▶ Assigned task
The result should be every line that contains the word "computer", taken from the material.
Segment Start: Material to process
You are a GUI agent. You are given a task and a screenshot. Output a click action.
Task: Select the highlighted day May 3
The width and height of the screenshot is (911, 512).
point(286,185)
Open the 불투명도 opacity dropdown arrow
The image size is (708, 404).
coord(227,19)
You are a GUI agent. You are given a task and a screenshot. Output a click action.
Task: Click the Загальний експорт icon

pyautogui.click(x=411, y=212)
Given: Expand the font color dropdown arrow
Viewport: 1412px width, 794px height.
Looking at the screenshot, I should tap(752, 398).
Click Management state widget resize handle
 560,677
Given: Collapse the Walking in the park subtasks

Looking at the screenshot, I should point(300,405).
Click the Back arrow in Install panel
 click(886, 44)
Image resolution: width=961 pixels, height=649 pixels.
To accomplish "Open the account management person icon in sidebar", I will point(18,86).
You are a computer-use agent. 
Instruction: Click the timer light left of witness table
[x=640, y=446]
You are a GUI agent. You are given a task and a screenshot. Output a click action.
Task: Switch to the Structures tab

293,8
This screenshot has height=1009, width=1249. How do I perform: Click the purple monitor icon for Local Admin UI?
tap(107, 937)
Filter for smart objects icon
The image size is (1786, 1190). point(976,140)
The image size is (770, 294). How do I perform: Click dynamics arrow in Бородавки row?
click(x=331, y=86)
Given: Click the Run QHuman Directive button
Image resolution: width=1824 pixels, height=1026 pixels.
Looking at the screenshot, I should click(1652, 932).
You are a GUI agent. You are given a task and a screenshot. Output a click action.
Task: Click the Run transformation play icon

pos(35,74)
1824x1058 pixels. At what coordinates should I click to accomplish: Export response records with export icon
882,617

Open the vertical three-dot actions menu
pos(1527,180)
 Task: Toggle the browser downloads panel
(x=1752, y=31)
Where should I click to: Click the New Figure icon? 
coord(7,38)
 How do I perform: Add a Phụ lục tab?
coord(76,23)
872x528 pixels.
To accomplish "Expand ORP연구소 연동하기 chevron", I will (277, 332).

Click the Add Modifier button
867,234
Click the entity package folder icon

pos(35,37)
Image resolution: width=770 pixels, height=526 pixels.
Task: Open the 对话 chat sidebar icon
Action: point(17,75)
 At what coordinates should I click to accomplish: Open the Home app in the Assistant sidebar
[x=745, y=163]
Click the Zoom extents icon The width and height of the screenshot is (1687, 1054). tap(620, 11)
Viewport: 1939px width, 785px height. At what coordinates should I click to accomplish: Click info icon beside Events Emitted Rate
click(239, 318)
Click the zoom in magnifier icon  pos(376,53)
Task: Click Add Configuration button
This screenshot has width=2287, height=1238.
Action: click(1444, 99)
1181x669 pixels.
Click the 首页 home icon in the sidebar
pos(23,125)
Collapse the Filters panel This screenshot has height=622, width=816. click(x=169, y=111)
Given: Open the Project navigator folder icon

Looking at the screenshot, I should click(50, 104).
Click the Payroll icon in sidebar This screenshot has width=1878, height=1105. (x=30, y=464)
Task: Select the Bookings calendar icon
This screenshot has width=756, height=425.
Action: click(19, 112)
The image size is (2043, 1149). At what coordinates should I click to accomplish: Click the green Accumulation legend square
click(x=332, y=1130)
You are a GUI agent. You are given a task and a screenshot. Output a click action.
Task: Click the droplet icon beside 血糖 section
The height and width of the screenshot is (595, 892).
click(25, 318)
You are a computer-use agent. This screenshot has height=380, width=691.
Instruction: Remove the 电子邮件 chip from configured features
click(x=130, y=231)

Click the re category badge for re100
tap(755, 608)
Segment End: Material to process
▶ Result
You are a computer-use agent. 
You are a computer-use agent. This screenshot has height=380, width=691.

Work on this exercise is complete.